(Working data begins)
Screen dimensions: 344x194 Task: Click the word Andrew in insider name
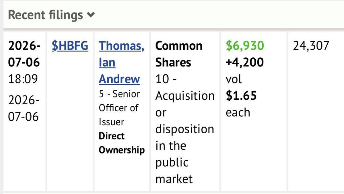pyautogui.click(x=119, y=79)
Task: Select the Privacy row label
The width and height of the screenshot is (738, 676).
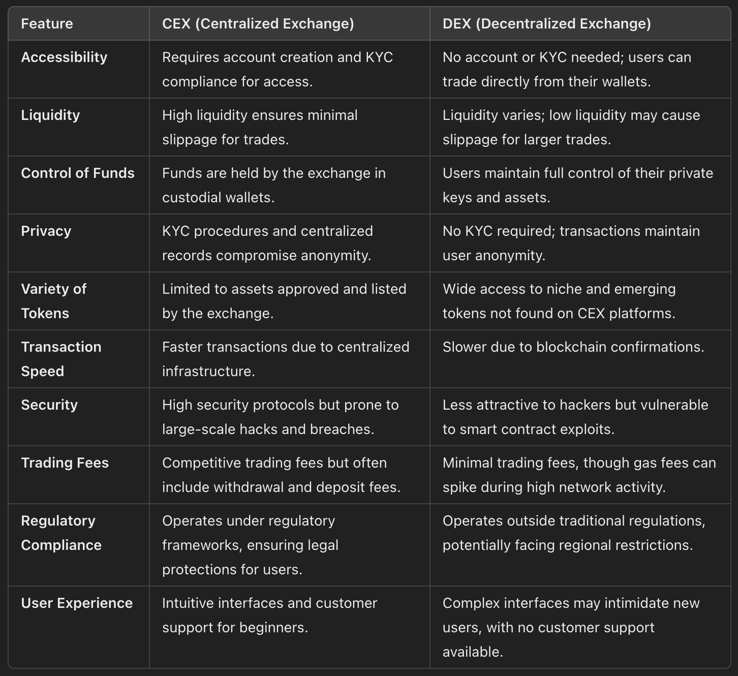Action: tap(46, 231)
(Working data ends)
What the task asks:
Transcribe the records above exactly, skipping pictures.

Response:
Screen dimensions: 344x194 Task: Click the word Andrew in insider name
pyautogui.click(x=119, y=79)
Task: Select the Privacy row label
The width and height of the screenshot is (738, 676).
Action: tap(46, 231)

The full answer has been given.